What is needed here is an exact copy of all the entries below.

########################################

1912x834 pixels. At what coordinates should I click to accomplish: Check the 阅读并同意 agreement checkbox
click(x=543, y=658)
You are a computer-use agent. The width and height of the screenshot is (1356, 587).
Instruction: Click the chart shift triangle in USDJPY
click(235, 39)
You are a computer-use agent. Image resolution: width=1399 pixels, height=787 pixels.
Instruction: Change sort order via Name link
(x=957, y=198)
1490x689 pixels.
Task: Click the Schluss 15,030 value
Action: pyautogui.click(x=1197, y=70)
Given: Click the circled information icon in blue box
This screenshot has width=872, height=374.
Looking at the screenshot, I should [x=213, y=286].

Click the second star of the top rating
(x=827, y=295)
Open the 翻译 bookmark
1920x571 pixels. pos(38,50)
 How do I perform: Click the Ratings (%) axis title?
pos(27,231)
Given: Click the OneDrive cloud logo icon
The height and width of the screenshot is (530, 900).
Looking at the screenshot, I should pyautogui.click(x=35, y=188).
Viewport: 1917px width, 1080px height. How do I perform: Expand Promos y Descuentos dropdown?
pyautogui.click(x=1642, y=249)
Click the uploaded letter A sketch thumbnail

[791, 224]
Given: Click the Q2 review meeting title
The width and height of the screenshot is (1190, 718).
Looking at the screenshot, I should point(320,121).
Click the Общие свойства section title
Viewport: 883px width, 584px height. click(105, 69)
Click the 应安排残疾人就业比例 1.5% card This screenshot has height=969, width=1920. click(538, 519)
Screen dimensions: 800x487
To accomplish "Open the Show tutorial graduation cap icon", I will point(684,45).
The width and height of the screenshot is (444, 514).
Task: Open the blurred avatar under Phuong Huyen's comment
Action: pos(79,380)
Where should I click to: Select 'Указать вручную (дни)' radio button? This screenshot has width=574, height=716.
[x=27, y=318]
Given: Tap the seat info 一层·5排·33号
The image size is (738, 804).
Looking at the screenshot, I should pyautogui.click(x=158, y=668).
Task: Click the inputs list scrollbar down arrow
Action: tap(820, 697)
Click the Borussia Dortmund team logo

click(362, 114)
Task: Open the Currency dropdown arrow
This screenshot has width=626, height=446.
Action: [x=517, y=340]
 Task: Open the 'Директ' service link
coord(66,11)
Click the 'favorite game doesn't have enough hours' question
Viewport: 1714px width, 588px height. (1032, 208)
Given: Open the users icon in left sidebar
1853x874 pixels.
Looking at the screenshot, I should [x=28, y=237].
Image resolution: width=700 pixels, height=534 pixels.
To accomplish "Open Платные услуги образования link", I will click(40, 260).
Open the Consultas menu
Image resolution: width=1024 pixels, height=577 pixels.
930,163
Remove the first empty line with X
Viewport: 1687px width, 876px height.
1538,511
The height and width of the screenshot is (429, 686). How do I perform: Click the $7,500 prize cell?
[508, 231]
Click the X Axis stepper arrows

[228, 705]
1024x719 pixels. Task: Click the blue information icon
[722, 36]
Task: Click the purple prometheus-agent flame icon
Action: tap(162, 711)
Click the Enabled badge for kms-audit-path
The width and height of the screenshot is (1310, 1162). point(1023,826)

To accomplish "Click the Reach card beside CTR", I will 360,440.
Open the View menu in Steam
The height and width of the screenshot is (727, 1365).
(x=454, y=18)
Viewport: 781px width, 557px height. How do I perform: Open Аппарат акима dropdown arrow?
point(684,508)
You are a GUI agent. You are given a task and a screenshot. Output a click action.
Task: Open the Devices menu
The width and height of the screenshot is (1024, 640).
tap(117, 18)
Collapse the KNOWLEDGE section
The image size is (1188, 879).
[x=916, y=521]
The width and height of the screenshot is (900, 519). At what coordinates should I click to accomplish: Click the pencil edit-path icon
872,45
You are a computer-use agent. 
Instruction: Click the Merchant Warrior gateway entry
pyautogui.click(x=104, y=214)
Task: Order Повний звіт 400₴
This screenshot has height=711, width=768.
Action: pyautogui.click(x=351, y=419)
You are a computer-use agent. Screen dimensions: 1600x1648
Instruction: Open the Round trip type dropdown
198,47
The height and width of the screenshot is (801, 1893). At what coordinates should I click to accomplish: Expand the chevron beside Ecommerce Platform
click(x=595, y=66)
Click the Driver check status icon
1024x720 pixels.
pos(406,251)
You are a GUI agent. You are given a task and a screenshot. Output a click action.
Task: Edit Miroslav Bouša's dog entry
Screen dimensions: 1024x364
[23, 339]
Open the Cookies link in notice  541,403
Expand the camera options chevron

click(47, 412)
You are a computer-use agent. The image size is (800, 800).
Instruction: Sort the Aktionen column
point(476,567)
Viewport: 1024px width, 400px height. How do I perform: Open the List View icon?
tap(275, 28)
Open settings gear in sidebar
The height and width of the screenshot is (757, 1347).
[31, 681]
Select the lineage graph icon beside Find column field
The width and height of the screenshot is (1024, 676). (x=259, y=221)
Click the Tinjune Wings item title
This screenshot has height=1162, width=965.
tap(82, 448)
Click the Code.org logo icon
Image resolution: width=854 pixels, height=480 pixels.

########################################

Solution:
1912x834 pixels. At what coordinates should I click to accomplish: Check the 阅读并同意 agreement checkbox
click(x=543, y=658)
You are a computer-use agent. The width and height of the screenshot is (1356, 587).
Instruction: Click the chart shift triangle in USDJPY
click(235, 39)
You are a computer-use agent. Image resolution: width=1399 pixels, height=787 pixels.
Instruction: Change sort order via Name link
(x=957, y=198)
1490x689 pixels.
Task: Click the Schluss 15,030 value
Action: pyautogui.click(x=1197, y=70)
Given: Click the circled information icon in blue box
This screenshot has width=872, height=374.
Looking at the screenshot, I should [x=213, y=286].

Click the second star of the top rating
(x=827, y=295)
Open the 翻译 bookmark
1920x571 pixels. pos(38,50)
 How do I perform: Click the Ratings (%) axis title?
pos(27,231)
Given: Click the OneDrive cloud logo icon
The height and width of the screenshot is (530, 900).
Looking at the screenshot, I should pyautogui.click(x=35, y=188).
Viewport: 1917px width, 1080px height. How do I perform: Expand Promos y Descuentos dropdown?
pyautogui.click(x=1642, y=249)
Click the uploaded letter A sketch thumbnail

[791, 224]
Given: Click the Q2 review meeting title
The width and height of the screenshot is (1190, 718).
Looking at the screenshot, I should point(320,121).
Click the Общие свойства section title
Viewport: 883px width, 584px height. click(105, 69)
Click the 应安排残疾人就业比例 1.5% card This screenshot has height=969, width=1920. click(538, 519)
Screen dimensions: 800x487
To accomplish "Open the Show tutorial graduation cap icon", I will point(684,45).
The width and height of the screenshot is (444, 514).
Task: Open the blurred avatar under Phuong Huyen's comment
Action: pos(79,380)
Where should I click to: Select 'Указать вручную (дни)' radio button? This screenshot has width=574, height=716.
[x=27, y=318]
Given: Tap the seat info 一层·5排·33号
The image size is (738, 804).
Looking at the screenshot, I should pyautogui.click(x=158, y=668).
Task: Click the inputs list scrollbar down arrow
Action: tap(820, 697)
Click the Borussia Dortmund team logo

click(362, 114)
Task: Open the Currency dropdown arrow
This screenshot has width=626, height=446.
Action: [x=517, y=340]
 Task: Open the 'Директ' service link
coord(66,11)
Click the 'favorite game doesn't have enough hours' question
Viewport: 1714px width, 588px height. (1032, 208)
Given: Open the users icon in left sidebar
1853x874 pixels.
Looking at the screenshot, I should [x=28, y=237].
Image resolution: width=700 pixels, height=534 pixels.
To accomplish "Open Платные услуги образования link", I will click(40, 260).
Open the Consultas menu
Image resolution: width=1024 pixels, height=577 pixels.
930,163
Remove the first empty line with X
Viewport: 1687px width, 876px height.
1538,511
The height and width of the screenshot is (429, 686). How do I perform: Click the $7,500 prize cell?
[508, 231]
Click the X Axis stepper arrows

[228, 705]
1024x719 pixels. Task: Click the blue information icon
[722, 36]
Task: Click the purple prometheus-agent flame icon
Action: tap(162, 711)
Click the Enabled badge for kms-audit-path
The width and height of the screenshot is (1310, 1162). point(1023,826)

To accomplish "Click the Reach card beside CTR", I will 360,440.
Open the View menu in Steam
The height and width of the screenshot is (727, 1365).
(x=454, y=18)
Viewport: 781px width, 557px height. How do I perform: Open Аппарат акима dropdown arrow?
point(684,508)
You are a GUI agent. You are given a task and a screenshot. Output a click action.
Task: Open the Devices menu
The width and height of the screenshot is (1024, 640).
tap(117, 18)
Collapse the KNOWLEDGE section
The image size is (1188, 879).
[x=916, y=521]
The width and height of the screenshot is (900, 519). At what coordinates should I click to accomplish: Click the pencil edit-path icon
872,45
You are a computer-use agent. 
Instruction: Click the Merchant Warrior gateway entry
pyautogui.click(x=104, y=214)
Task: Order Повний звіт 400₴
This screenshot has height=711, width=768.
Action: pyautogui.click(x=351, y=419)
You are a computer-use agent. Screen dimensions: 1600x1648
Instruction: Open the Round trip type dropdown
198,47
The height and width of the screenshot is (801, 1893). At what coordinates should I click to accomplish: Expand the chevron beside Ecommerce Platform
click(x=595, y=66)
Click the Driver check status icon
1024x720 pixels.
pos(406,251)
You are a GUI agent. You are given a task and a screenshot. Output a click action.
Task: Edit Miroslav Bouša's dog entry
Screen dimensions: 1024x364
[23, 339]
Open the Cookies link in notice  541,403
Expand the camera options chevron

click(47, 412)
You are a computer-use agent. The image size is (800, 800).
Instruction: Sort the Aktionen column
point(476,567)
Viewport: 1024px width, 400px height. How do I perform: Open the List View icon?
tap(275, 28)
Open settings gear in sidebar
The height and width of the screenshot is (757, 1347).
[31, 681]
Select the lineage graph icon beside Find column field
The width and height of the screenshot is (1024, 676). (x=259, y=221)
Click the Tinjune Wings item title
This screenshot has height=1162, width=965.
tap(82, 448)
Click the Code.org logo icon
Image resolution: width=854 pixels, height=480 pixels.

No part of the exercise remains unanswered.